Nella tarda primavera 2008, fui invitato a partecipare con un mio contributo ad una iniziativa nata in ambito abruzzese finalizzata ad una mostra sui “bianchi compendiari”. La professoressa Rosanna Proterra e la professoressa Giuliana Gardelli quando mi contattarono ipotizzavano una mostra incentrata prevalentemente sui “bianchi” non faentini. L’idea mi piacque, la ritengo anche adesso interessante ed originale anche se finii per rifiutare l’incarico per motivi personali.Pochi giorni fa ho saputo che la Fondazione Bancaria abruzzese ha deciso di affidare l’organizzazione tecnica della Mostra all’Associazione CIVITA e quella storico-scientifica al M.I.C. Faenza.
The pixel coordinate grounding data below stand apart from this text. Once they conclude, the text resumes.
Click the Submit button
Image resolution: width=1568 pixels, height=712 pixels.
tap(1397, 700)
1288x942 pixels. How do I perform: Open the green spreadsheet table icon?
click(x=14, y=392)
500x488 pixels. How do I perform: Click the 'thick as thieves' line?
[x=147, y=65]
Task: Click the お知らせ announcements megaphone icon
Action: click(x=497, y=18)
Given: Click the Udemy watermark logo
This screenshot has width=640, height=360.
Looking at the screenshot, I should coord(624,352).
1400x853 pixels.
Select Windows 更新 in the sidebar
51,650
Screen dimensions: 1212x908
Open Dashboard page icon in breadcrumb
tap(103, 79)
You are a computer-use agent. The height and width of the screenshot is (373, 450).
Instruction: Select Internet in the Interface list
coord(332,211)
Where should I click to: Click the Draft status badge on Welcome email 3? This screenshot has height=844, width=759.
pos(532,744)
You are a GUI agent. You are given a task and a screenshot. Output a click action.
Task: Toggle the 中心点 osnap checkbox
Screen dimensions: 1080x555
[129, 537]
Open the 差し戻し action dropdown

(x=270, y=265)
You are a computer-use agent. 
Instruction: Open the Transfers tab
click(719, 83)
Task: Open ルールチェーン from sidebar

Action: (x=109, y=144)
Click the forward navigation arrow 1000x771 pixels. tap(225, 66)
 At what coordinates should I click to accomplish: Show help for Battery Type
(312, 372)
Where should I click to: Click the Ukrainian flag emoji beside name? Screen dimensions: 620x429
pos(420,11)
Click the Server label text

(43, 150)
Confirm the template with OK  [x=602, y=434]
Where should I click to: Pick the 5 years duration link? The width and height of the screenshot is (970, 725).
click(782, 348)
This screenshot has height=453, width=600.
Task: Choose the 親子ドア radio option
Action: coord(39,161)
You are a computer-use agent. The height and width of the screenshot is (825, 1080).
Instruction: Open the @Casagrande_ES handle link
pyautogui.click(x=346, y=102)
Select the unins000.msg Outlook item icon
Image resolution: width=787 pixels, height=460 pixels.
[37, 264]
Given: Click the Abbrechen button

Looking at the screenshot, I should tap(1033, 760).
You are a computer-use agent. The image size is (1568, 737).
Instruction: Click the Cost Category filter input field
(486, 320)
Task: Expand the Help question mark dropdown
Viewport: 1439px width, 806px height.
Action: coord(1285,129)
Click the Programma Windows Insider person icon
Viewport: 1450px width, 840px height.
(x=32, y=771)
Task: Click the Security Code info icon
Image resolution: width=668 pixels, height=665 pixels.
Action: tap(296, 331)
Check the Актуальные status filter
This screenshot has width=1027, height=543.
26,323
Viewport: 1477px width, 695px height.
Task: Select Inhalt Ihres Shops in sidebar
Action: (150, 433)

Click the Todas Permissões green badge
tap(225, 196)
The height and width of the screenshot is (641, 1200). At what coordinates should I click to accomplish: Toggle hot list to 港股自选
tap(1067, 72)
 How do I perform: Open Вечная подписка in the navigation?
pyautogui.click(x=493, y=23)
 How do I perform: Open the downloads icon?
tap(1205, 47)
Credo che una Mostra sui “bianchi compendiari” affidati alla Carmen Ravanelli Guidotti sarà di fatto, al di là del possibile successo commerciale, certamente l’opposto, la negazione dell’idea originaria di partenza. Sarà un remake di altre Mostre dei bianche faentini con gli stessi pezzi visti e rivisti mille volte senza sostanziali novità di carattere scientifico; la Carmen Ravanelli Guidotti passerà alla storia come la studiosa che per anni ha letto in modo errato il marchio commerciale VR-AF del maggior vasaio faentino del cinquecento Virgiliotto Calamelli ,certamente quello più blablato e mal studiato.



Nel terzo millennio una mostra di questo genere a mio avviso dovrebbe essere incentrata sui “bianchi” Castellani e soprattutto sulla produzione dei centri dell’area del Metauro ed Acquapendente ,notevoli per qualità e quantità. Senza dimenticare Ravenna, per rimanere in Romagna, che sicuramente anticipò, direi inventò i “bianchi” un decennio prima di Faenza.